The Bank of England (BoE) is widely expected to keep interest rates steady at 4.5% on Thursday, amid greater uncertainty over US President Donald Trump’s developing tariff policy, while UK wage growth and inflation data remains sticky.
The BoE has gradually reduced borrowing costs in recent months, offering some relief to mortgage holders. At its February meeting, the Monetary Policy Committee (MPC) voted 7-2 in favour of a rate cut to 4.5%.
In particular, UK inflation has increased again over the past few months, thanks in part to energy prices, water bills and bus fares.
Markets indicate a 95% chance of a rate hold this month, with a 77% probability of a cut at the MPC’s May meeting and a 55.6% likelihood of a reduction in August.

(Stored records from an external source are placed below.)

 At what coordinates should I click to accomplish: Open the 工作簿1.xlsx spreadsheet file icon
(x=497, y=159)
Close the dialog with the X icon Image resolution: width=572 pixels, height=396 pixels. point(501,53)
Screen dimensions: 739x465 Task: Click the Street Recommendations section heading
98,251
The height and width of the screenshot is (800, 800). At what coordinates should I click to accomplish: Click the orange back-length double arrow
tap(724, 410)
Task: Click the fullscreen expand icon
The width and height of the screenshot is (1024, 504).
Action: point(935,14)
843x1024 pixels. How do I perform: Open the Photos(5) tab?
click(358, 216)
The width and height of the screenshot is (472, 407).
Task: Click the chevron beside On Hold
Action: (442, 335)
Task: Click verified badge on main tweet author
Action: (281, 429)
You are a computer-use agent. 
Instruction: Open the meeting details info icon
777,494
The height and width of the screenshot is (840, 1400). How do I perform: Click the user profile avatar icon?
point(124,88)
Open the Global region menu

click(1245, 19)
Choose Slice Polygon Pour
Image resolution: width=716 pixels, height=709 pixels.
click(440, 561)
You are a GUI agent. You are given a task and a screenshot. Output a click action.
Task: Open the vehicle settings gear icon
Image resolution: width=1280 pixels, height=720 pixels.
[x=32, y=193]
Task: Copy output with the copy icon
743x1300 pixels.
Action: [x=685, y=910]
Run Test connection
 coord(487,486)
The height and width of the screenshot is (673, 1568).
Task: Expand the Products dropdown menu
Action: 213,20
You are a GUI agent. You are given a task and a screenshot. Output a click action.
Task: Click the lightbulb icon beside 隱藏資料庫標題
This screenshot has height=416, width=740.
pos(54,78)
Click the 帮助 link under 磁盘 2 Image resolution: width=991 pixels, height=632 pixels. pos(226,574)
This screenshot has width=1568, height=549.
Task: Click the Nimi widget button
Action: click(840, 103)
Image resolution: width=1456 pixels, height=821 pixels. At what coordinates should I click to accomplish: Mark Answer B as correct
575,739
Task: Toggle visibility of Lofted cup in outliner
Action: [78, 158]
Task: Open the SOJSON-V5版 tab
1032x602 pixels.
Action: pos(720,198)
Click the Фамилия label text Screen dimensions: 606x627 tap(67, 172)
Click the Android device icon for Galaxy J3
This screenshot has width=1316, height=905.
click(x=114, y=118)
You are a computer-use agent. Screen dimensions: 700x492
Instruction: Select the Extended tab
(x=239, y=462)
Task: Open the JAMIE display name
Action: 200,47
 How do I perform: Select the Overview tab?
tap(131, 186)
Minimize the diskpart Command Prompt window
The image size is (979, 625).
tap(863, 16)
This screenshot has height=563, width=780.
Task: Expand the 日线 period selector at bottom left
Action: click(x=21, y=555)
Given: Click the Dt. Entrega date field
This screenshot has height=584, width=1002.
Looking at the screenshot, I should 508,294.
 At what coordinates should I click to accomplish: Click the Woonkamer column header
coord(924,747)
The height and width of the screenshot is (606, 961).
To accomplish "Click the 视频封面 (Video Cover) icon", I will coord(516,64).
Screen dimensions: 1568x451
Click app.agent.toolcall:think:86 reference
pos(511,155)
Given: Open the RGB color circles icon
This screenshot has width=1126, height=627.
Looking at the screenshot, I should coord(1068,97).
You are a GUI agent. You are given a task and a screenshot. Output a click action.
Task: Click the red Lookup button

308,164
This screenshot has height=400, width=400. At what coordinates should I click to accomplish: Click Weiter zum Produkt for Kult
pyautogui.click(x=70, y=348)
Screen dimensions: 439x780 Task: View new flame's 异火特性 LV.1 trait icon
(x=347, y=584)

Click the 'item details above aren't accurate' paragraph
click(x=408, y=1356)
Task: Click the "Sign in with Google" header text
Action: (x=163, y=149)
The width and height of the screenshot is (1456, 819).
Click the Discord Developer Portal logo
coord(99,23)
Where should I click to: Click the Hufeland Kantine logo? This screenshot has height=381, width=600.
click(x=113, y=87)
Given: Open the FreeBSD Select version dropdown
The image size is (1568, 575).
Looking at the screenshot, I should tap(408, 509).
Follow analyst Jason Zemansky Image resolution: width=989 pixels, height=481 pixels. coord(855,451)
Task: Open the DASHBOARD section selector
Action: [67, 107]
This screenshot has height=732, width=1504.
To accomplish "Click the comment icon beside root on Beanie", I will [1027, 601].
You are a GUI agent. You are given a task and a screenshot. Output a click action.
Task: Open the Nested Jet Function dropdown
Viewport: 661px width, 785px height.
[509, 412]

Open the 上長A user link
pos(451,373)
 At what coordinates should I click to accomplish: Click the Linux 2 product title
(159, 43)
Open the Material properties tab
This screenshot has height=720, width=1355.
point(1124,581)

Sandra Horsfield, an analyst for Investec Economics, acknowledged that the latest official data had been “bittersweet”, as the increase in the Consumer Prices Index (CPI) inflation rate to 3% in January will not have been welcomed.
However, the 0.2% dip in the services inflation rate, the stickiness of which has presented the main concern for the MPC even as overall inflation has fallen, “will have been met with some relief,” according to Horsfield.
Policymakers will also be keeping a close eye on on the potential impact of possible spending cuts in the government’s spring statement next month.
“There will also be evidence soon, rather than merely forecasts, of how firms are handling the rises in employer national insurance contributions and the minimum wage,” Horsfield added. “Murky as the picture looks now, some things will become a lot clearer soon,” she said, adding: “The fog of uncertainty is an unavoidable constant in economic forecasting.”
The economists also warn that the Bank of England will also have to consider US President Trump’s actions which have been having a major impact on the outlook for global economic growth.